I have two tables in rails..
pending_products
processed_products
In pending products there's a status field..
When a record gets added to the pending table (or updated) the status is set to 1.
When I want to process I change all the 1's to 2 and then select all the 2's.
When I'm done with all the records, I change all the 2's to 1000.. (seemed like a nice number to say done).
(If you're wondering why I set to 2, it's so that if a feed comes in while I'm processing it wouldn't update that record, because the status would have been set to 1 by the feed)
Before I change all the 2's to 1000, I want to insert into the processed table.
Now I can do an "insert into" in pure SQL, but I am wondering if there's a rails way to do this.. Something more elegant than raw SQL.
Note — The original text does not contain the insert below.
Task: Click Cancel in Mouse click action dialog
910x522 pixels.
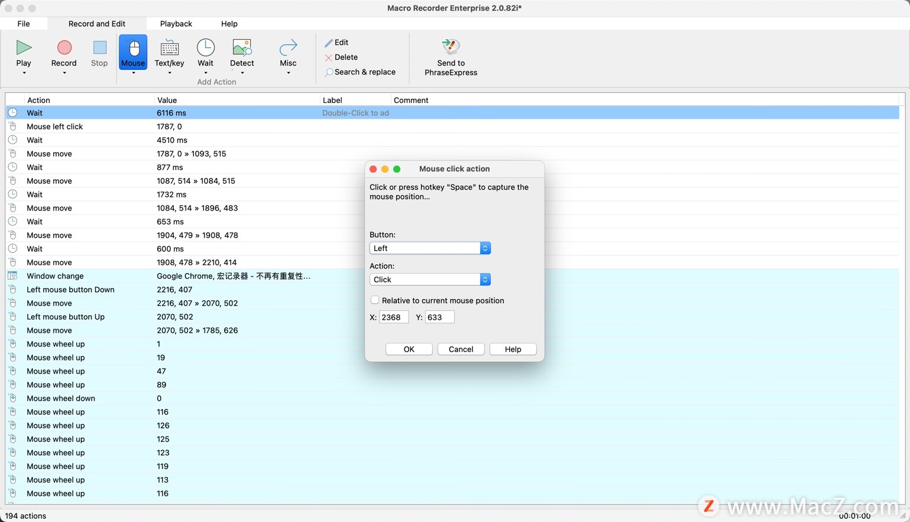Action: (461, 349)
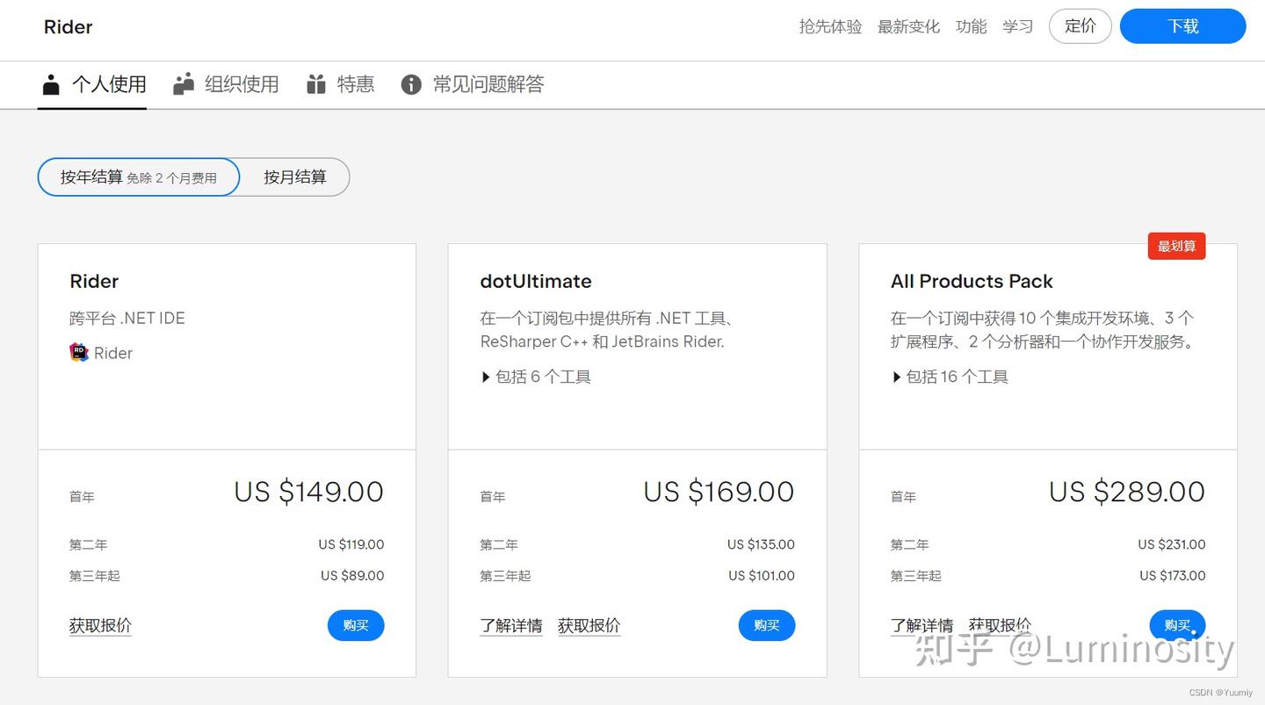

Something like this might work for you:
class PendingProduct < ActiveRecord::Base
OUTSTANDING = 1
PROCESSING = 2
PROCESSED = 1000
scope :outstanding, where(status: OUTSTANDING)
def process
transaction do
self.status = PROCESSING
self.save!
# do whatever processing you need to do...
# ...then create your ProcessedProduct record...
ProcessedProduct.create!( ... )
# ...and finally update this PendingProduct
self.status = PROCESSED
self.save!
end
end
end
PendingProduct.outstanding.each(&:process)
This is arguably more "elegant" than raw SQL, but it's guaranteed to be slower.